**TO DO:** Render each nonblank line of the rows below as a Markdown table with two columns: No., holding a running number, and Line, holding the line itself.

(Some rows)
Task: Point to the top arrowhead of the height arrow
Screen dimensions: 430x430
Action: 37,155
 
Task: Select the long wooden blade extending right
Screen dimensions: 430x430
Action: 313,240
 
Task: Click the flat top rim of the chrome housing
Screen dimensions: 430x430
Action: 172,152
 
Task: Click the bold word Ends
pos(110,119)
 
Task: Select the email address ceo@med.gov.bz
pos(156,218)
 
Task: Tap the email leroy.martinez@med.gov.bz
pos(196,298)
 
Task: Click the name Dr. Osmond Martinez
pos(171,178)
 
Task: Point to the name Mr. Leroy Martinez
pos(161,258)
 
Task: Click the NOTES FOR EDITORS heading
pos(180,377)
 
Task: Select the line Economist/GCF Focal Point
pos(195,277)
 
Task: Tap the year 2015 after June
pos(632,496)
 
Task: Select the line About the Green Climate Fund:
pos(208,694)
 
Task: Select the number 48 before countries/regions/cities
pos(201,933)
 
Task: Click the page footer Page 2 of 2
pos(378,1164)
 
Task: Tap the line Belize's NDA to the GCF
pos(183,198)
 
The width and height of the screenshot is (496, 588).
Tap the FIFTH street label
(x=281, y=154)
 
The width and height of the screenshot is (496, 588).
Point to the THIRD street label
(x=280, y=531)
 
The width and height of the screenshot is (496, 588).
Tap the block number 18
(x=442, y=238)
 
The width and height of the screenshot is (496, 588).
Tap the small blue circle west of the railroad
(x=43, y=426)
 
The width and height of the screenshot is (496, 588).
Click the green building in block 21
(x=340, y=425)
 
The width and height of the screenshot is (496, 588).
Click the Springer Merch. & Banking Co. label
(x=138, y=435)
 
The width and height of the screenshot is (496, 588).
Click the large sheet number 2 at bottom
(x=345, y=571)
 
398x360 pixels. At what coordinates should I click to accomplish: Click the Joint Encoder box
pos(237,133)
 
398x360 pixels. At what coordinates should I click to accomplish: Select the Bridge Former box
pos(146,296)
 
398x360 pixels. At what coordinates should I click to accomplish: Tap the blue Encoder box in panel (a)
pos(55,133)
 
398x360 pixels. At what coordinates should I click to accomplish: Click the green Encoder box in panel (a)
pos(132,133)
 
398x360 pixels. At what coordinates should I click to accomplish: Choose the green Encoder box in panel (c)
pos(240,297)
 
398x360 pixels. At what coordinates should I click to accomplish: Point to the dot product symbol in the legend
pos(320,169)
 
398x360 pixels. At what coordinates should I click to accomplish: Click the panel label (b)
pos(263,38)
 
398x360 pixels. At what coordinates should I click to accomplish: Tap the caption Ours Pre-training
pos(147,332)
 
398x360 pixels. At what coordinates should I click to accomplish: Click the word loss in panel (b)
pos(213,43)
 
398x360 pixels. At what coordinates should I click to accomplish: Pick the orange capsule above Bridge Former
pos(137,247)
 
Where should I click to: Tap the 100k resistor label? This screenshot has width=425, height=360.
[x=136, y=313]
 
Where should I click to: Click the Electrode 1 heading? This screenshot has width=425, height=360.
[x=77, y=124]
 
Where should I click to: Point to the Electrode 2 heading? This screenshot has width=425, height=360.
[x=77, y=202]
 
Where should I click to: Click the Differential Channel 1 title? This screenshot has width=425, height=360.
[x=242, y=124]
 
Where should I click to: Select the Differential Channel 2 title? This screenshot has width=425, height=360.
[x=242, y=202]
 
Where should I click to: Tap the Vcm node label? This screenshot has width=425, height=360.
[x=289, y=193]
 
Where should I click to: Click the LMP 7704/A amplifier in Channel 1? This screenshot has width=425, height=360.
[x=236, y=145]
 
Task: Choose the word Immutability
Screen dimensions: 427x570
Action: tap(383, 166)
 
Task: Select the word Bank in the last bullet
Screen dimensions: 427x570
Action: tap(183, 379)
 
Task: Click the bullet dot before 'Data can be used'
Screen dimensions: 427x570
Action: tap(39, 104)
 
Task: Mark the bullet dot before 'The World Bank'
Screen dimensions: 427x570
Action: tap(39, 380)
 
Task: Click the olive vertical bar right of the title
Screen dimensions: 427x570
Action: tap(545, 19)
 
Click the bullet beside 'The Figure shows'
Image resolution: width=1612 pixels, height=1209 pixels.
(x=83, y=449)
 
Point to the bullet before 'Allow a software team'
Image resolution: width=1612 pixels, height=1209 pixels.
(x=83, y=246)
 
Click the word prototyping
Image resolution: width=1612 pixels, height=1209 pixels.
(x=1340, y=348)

**ANSWER:**
| No. | Line |
|---|---|
| 1 | Task: Point to the top arrowhead of the height arrow |
| 2 | Screen dimensions: 430x430 |
| 3 | Action: 37,155 |
| 4 | Task: Select the long wooden blade extending right |
| 5 | Screen dimensions: 430x430 |
| 6 | Action: 313,240 |
| 7 | Task: Click the flat top rim of the chrome housing |
| 8 | Screen dimensions: 430x430 |
| 9 | Action: 172,152 |
| 10 | Task: Click the bold word Ends |
| 11 | pos(110,119) |
| 12 | Task: Select the email address ceo@med.gov.bz |
| 13 | pos(156,218) |
| 14 | Task: Tap the email leroy.martinez@med.gov.bz |
| 15 | pos(196,298) |
| 16 | Task: Click the name Dr. Osmond Martinez |
| 17 | pos(171,178) |
| 18 | Task: Point to the name Mr. Leroy Martinez |
| 19 | pos(161,258) |
| 20 | Task: Click the NOTES FOR EDITORS heading |
| 21 | pos(180,377) |
| 22 | Task: Select the line Economist/GCF Focal Point |
| 23 | pos(195,277) |
| 24 | Task: Tap the year 2015 after June |
| 25 | pos(632,496) |
| 26 | Task: Select the line About the Green Climate Fund: |
| 27 | pos(208,694) |
| 28 | Task: Select the number 48 before countries/regions/cities |
| 29 | pos(201,933) |
| 30 | Task: Click the page footer Page 2 of 2 |
| 31 | pos(378,1164) |
| 32 | Task: Tap the line Belize's NDA to the GCF |
| 33 | pos(183,198) |
| 34 | The width and height of the screenshot is (496, 588). |
| 35 | Tap the FIFTH street label |
| 36 | (x=281, y=154) |
| 37 | The width and height of the screenshot is (496, 588). |
| 38 | Point to the THIRD street label |
| 39 | (x=280, y=531) |
| 40 | The width and height of the screenshot is (496, 588). |
| 41 | Tap the block number 18 |
| 42 | (x=442, y=238) |
| 43 | The width and height of the screenshot is (496, 588). |
| 44 | Tap the small blue circle west of the railroad |
| 45 | (x=43, y=426) |
| 46 | The width and height of the screenshot is (496, 588). |
| 47 | Click the green building in block 21 |
| 48 | (x=340, y=425) |
| 49 | The width and height of the screenshot is (496, 588). |
| 50 | Click the Springer Merch. & Banking Co. label |
| 51 | (x=138, y=435) |
| 52 | The width and height of the screenshot is (496, 588). |
| 53 | Click the large sheet number 2 at bottom |
| 54 | (x=345, y=571) |
| 55 | 398x360 pixels. At what coordinates should I click to accomplish: Click the Joint Encoder box |
| 56 | pos(237,133) |
| 57 | 398x360 pixels. At what coordinates should I click to accomplish: Select the Bridge Former box |
| 58 | pos(146,296) |
| 59 | 398x360 pixels. At what coordinates should I click to accomplish: Tap the blue Encoder box in panel (a) |
| 60 | pos(55,133) |
| 61 | 398x360 pixels. At what coordinates should I click to accomplish: Click the green Encoder box in panel (a) |
| 62 | pos(132,133) |
| 63 | 398x360 pixels. At what coordinates should I click to accomplish: Choose the green Encoder box in panel (c) |
| 64 | pos(240,297) |
| 65 | 398x360 pixels. At what coordinates should I click to accomplish: Point to the dot product symbol in the legend |
| 66 | pos(320,169) |
| 67 | 398x360 pixels. At what coordinates should I click to accomplish: Click the panel label (b) |
| 68 | pos(263,38) |
| 69 | 398x360 pixels. At what coordinates should I click to accomplish: Tap the caption Ours Pre-training |
| 70 | pos(147,332) |
| 71 | 398x360 pixels. At what coordinates should I click to accomplish: Click the word loss in panel (b) |
| 72 | pos(213,43) |
| 73 | 398x360 pixels. At what coordinates should I click to accomplish: Pick the orange capsule above Bridge Former |
| 74 | pos(137,247) |
| 75 | Where should I click to: Tap the 100k resistor label? This screenshot has width=425, height=360. |
| 76 | [x=136, y=313] |
| 77 | Where should I click to: Click the Electrode 1 heading? This screenshot has width=425, height=360. |
| 78 | [x=77, y=124] |
| 79 | Where should I click to: Point to the Electrode 2 heading? This screenshot has width=425, height=360. |
| 80 | [x=77, y=202] |
| 81 | Where should I click to: Click the Differential Channel 1 title? This screenshot has width=425, height=360. |
| 82 | [x=242, y=124] |
| 83 | Where should I click to: Select the Differential Channel 2 title? This screenshot has width=425, height=360. |
| 84 | [x=242, y=202] |
| 85 | Where should I click to: Tap the Vcm node label? This screenshot has width=425, height=360. |
| 86 | [x=289, y=193] |
| 87 | Where should I click to: Click the LMP 7704/A amplifier in Channel 1? This screenshot has width=425, height=360. |
| 88 | [x=236, y=145] |
| 89 | Task: Choose the word Immutability |
| 90 | Screen dimensions: 427x570 |
| 91 | Action: tap(383, 166) |
| 92 | Task: Select the word Bank in the last bullet |
| 93 | Screen dimensions: 427x570 |
| 94 | Action: tap(183, 379) |
| 95 | Task: Click the bullet dot before 'Data can be used' |
| 96 | Screen dimensions: 427x570 |
| 97 | Action: tap(39, 104) |
| 98 | Task: Mark the bullet dot before 'The World Bank' |
| 99 | Screen dimensions: 427x570 |
| 100 | Action: tap(39, 380) |
| 101 | Task: Click the olive vertical bar right of the title |
| 102 | Screen dimensions: 427x570 |
| 103 | Action: tap(545, 19) |
| 104 | Click the bullet beside 'The Figure shows' |
| 105 | Image resolution: width=1612 pixels, height=1209 pixels. |
| 106 | (x=83, y=449) |
| 107 | Point to the bullet before 'Allow a software team' |
| 108 | Image resolution: width=1612 pixels, height=1209 pixels. |
| 109 | (x=83, y=246) |
| 110 | Click the word prototyping |
| 111 | Image resolution: width=1612 pixels, height=1209 pixels. |
| 112 | (x=1340, y=348) |